Hinzu kommt ein weiterer Punkt, der doch ganz klar das Paradies in Frage zu stellen mag. Die Ba'ku-Gemeinschaft scheint schon fast repressiv gewesen zu sein, denn der Forscherdrang der (späteren) Son'a wurde doch scheinbar regelrecht unterdrückt, sodass diesen Jungenspunten nur die Alternative blieb, das "traditionell" begrenzte Leben weiter zu führen, oder ihre Familien und Freunde zu verlassen.
Auch Ru'afo und Galatin sind in der Zivilisation der Ba'ku aufgewachsen. Sie haben also die selben kulturellen und sozialen Grundlagen! Andersherum gilt das selbe.

Der moralische Konflikt hält die Ba'ku in einer nicht hinterfragten Opferrolle.
 
Na ja, das ist es eben: mir ist Anij kaum sympathisch. Sie ist arrogant und überheblich. Die Rolle der Ba'ku hinterfragt sie nicht.

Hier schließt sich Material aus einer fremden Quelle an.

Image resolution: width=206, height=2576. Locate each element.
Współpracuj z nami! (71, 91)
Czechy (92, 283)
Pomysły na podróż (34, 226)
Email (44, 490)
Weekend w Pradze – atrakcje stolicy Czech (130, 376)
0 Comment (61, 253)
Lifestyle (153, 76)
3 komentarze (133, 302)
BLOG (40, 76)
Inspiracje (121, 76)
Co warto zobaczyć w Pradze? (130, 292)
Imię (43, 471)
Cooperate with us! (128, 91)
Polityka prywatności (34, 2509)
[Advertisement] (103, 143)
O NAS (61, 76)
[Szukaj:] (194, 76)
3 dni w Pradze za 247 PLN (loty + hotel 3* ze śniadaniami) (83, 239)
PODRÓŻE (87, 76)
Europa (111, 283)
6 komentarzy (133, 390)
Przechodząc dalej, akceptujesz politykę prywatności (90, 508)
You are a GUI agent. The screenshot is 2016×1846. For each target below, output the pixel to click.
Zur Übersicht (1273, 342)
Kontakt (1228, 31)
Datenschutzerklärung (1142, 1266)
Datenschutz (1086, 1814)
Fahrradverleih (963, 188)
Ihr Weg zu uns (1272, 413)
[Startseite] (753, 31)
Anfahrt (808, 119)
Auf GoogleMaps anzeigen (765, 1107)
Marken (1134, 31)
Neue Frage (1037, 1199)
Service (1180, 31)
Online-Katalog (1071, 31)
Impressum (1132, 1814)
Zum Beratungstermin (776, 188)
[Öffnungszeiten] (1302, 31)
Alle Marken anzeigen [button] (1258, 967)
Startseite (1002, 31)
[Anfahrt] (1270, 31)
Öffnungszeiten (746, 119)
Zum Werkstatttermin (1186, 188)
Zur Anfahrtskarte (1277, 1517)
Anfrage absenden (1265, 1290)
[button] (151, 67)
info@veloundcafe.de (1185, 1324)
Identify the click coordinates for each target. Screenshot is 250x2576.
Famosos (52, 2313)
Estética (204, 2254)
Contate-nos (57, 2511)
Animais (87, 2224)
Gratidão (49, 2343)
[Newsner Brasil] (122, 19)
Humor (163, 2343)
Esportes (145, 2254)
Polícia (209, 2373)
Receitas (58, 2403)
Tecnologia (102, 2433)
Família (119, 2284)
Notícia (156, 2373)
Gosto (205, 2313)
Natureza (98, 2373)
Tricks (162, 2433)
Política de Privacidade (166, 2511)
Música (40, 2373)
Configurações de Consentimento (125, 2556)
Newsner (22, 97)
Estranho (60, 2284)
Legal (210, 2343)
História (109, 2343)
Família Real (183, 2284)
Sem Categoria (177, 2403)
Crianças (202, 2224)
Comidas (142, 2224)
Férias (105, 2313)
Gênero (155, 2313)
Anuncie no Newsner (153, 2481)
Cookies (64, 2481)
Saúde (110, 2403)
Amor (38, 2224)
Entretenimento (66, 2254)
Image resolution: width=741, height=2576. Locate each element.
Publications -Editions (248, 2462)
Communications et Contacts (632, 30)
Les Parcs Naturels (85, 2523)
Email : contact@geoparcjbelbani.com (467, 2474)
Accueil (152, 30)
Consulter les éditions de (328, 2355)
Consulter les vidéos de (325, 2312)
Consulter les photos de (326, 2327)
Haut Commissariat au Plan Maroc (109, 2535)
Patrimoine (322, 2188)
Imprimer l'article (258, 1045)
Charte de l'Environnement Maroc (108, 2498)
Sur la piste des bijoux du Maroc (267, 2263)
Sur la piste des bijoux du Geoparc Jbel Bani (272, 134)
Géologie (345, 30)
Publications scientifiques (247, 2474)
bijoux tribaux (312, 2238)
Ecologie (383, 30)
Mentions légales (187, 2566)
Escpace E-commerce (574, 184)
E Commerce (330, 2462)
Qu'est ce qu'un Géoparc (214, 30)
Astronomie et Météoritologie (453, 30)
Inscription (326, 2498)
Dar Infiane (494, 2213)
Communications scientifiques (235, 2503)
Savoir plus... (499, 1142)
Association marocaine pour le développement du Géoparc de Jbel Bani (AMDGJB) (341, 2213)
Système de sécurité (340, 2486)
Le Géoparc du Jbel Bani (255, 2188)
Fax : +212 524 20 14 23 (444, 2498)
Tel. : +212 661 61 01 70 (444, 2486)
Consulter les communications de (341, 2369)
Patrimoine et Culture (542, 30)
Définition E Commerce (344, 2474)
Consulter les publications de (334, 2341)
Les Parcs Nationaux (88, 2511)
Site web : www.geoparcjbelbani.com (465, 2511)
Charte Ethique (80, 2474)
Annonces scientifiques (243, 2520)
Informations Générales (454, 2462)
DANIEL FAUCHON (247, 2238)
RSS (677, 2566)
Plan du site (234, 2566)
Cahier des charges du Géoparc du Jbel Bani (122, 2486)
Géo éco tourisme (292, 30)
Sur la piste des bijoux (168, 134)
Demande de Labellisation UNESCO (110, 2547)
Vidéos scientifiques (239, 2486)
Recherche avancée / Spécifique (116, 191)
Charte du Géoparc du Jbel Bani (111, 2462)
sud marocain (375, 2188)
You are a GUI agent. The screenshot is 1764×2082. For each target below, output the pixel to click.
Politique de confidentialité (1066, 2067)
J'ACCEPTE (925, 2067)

Ihre Siedlungsberechtigung, vielmehr noch das Recht auf ewiges Leben stehen zwar im Film im Fokus, aber immer nur durch eine Betrachtung (und durch Handeln) von außen.
Dass sie keinerlei Verteidigungshaltung einnimmt, ist doch frapierend! Die Selbstverständlichkeit Anijs ist doch Zeichen für einen ähnlichen Realitätsverlust wie bei Ru'afo.
Die eigene, beinahe schon gottgleiche Lage macht sie fast blind für die Perspektive der anderen. Die empathische Distanz ist riesig.
Diese Komponente des Films - mag sie nun bewusst entstanden sein, was zu bezweifeln ist, oder implizit drinnen stecken - ist wenig diskutiert worden.

Ich hatte ja bereits in einem anderen Thread einmal darauf hingewiesen, dass die Ba'Ku scheinbar rassistische Tendenzen aufweisen und eine gewissen Art der Herrenrasse darstellen sollen (alle Ba'Ku sind schön, gesund, weiß, leben im Paradies und akzeptieren keine anderen Meinungen zum Lebensstil).
Dies ist wahrscheinlich am Ende nur Zufall, aber IMO ein glücklicher da dieser die moralischen Grundpfeiler der Geschichte etwas mehr aufweichen und diskussionswürdiger machen.